Records shown:
= = =

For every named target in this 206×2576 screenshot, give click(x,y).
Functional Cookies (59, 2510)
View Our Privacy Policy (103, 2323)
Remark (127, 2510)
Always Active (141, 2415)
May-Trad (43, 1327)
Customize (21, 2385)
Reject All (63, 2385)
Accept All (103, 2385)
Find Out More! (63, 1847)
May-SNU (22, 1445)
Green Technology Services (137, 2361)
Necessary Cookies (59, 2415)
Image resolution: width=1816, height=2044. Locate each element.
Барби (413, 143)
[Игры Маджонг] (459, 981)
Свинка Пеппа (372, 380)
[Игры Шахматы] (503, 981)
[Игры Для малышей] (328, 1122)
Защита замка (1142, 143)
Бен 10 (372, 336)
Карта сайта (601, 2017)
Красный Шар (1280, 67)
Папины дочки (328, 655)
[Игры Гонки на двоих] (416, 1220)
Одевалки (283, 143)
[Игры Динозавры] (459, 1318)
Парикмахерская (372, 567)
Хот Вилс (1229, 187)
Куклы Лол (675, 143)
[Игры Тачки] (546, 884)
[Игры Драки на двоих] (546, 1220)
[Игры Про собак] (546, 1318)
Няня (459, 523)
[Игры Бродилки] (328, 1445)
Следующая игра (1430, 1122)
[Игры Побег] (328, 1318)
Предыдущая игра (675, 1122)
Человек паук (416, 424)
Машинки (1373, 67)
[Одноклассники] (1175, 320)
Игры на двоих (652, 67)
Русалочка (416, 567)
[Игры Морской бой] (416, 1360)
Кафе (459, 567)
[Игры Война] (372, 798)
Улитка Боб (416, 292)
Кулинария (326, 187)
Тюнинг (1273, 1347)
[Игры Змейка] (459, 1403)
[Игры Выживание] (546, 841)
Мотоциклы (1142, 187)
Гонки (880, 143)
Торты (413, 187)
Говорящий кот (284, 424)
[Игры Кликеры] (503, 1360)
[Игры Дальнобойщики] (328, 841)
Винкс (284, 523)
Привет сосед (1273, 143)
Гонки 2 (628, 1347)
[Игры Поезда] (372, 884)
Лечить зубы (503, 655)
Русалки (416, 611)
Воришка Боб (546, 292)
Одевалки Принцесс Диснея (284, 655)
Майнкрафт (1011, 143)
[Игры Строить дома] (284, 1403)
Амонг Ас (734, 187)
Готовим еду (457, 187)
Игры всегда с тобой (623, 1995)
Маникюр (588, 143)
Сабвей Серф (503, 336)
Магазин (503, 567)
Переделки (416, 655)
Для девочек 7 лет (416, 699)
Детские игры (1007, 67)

= = =

Problem statement:
Only one number is wanted: how many lines of the data above include the word "Cookies".

Task solution:
2